Vejo-me obrigada a concordar que, havendo dois ou três cenários possíveis, e uma mente ansiosa de desfechos bonitos, reúnem-se as condições para a análise exaustiva de toda e qualquer variável, até que todas elas tenham perdido o seu encanto e se transformem em algoritmos, dúvidas e pedaços de um todo retirados do contexto.

Às vezes a solução é dar um passo atrás para depois poder dar dois em frente.

Sem título

Não há grande encanto na solidão, isso posso eu assegurar. Mesmo quando já nos habituámos a ela, quando se torna uma companhia segura e previsível de todas as manhãs e todas as noites.
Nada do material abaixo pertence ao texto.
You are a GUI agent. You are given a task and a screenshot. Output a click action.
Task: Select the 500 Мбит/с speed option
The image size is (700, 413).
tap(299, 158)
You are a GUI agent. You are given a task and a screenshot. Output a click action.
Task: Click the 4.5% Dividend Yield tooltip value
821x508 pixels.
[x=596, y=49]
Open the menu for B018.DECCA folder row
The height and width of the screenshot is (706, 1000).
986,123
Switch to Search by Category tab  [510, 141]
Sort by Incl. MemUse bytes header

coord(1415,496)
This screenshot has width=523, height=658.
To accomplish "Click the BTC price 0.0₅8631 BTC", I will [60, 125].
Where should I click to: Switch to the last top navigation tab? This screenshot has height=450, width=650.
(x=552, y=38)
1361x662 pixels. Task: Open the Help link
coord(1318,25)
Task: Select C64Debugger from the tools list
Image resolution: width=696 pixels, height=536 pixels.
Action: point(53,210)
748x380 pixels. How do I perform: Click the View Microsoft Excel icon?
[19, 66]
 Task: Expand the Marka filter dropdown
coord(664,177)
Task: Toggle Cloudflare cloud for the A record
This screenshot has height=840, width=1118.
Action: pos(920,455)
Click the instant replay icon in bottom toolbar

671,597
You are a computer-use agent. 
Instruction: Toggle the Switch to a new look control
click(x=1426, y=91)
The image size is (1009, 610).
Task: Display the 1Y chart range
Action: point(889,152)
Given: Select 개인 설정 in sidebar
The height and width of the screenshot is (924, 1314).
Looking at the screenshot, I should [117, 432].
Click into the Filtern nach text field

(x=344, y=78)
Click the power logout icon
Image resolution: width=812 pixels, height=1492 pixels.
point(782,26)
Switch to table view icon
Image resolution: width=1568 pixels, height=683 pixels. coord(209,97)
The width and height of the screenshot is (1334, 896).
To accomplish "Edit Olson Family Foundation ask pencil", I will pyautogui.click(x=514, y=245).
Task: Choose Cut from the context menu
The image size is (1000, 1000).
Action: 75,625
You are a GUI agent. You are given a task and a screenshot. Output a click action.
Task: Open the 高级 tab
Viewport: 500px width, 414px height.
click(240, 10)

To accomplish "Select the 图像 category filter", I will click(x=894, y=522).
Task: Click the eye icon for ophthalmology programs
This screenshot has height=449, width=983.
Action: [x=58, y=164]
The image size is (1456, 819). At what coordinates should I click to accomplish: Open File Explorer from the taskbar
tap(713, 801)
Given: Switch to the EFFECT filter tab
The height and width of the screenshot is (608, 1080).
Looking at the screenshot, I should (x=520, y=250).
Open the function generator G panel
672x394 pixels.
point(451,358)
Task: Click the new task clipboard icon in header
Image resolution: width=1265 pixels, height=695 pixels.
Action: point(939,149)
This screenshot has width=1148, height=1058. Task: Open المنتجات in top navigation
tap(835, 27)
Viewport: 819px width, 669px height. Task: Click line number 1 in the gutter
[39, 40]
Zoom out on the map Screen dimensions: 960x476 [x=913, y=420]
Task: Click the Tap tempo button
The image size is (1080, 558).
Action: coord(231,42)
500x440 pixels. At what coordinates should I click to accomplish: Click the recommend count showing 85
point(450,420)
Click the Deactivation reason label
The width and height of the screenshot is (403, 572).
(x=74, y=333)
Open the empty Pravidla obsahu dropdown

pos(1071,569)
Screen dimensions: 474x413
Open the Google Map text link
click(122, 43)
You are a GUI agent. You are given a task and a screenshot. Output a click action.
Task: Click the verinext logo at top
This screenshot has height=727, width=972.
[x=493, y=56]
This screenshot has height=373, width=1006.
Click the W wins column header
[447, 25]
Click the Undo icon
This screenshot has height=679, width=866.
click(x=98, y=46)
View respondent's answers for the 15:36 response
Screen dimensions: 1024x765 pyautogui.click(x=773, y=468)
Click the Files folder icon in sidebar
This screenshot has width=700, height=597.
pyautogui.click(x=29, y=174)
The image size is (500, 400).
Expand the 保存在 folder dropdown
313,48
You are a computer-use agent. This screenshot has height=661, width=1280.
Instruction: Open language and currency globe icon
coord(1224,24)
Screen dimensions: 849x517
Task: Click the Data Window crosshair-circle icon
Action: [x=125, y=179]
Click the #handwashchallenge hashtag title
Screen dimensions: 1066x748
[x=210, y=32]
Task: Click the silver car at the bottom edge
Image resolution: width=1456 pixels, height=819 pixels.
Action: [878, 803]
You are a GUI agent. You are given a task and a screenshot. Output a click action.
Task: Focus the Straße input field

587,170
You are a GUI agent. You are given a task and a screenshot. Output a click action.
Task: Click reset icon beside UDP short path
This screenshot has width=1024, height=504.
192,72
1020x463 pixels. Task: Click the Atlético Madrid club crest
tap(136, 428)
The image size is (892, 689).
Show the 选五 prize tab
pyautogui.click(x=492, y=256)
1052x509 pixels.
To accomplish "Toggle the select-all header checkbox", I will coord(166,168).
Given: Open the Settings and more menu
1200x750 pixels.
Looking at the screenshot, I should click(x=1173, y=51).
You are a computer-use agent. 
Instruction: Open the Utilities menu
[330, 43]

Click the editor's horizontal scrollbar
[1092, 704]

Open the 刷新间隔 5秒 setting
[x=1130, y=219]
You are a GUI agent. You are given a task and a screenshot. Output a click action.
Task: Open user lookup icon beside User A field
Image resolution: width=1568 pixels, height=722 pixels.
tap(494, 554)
Ainda assim, é frio o silêncio da madrugada, os pensamentos repetidos, a tentativa de escapar a um futuro que parece escrito a ferro e fogo.

Às vezes a salvação está bem perto, à distância de um passo, de uma pequena corrida, de um suspiro, de uma palavra, de uma acção, de uma hora ou um minuto, de uma mão aberta, de um sorriso, de uma oportunidade, de um momento de tolerância.

A rotina e o preconceito fecham-se sobre nós e envolvem-nos num casulo do qual não há saída, nem transformação, nem evolução. Há que adquirir as armas certas para a libertação, não adormecer, jamais deixar-se confundir com as paredes cinzentas e sufocantes do casulo. Talvez assim haja ainda esperança de um novo dia, de uma luz, de uma abertura para o exterior.

História de um Gato

Havia 
Num destes dias, 
Numa casa com vista para o mar
Um gato de pêlo cinzento
Olhos verdes e triste miar.
Três gerações de pessoas
Viu nascer e crescer,
Nunca se comprometeu
Nem se deu a conhecer.

Agora, velho, relembra:
Mil vezes disputada
A sua mui nobre atenção
Lágrimas quando estava doente
Sorrisos quando estava são
Fotos da sua altivez
Elogios à obstinação
Anos a ser bajulado
Décadas de adoração.

Agora, velho ancião, mia:
Mas as ondas não ouvem
Nem a porta que chia.
A janela aberta,
Traz calafrios gelados.
Ninguém que o afague,
Que o tire deste enfado.
Morre assim o gato,
Presunçoso ídolo derrubado.

Bifurcação

Há já muito tempo que neste blogue nada se passa, todos o abandonámos a começar por mim. Questiono-me acerca do sentido da sua existência, recordo o propósito da sua criação, o empenho dos primeiros anos, o ignóbil esquecimento que lhe tenho devotado nos últimos tempos.
Não me atrevo, contudo, a eliminá-lo. Vou antes abraçá-lo neste seu momento de adormecimento, fechar-lhe a janela para o exterior e vesti-lo de cores intimistas. Desde que existe conheceu-me em várias fases, várias estações do ano, vários humores, várias paixões, desilusões e ocupações. Conheceu diversos leitores: assíduos, tímidos, anónimos, dedicados, oportunistas ou inspiradores. Reflectiu-me em todos os momentos, respeitando o seu nome, deu ao mundo as interpretações que o mundo lhe quis atribuir.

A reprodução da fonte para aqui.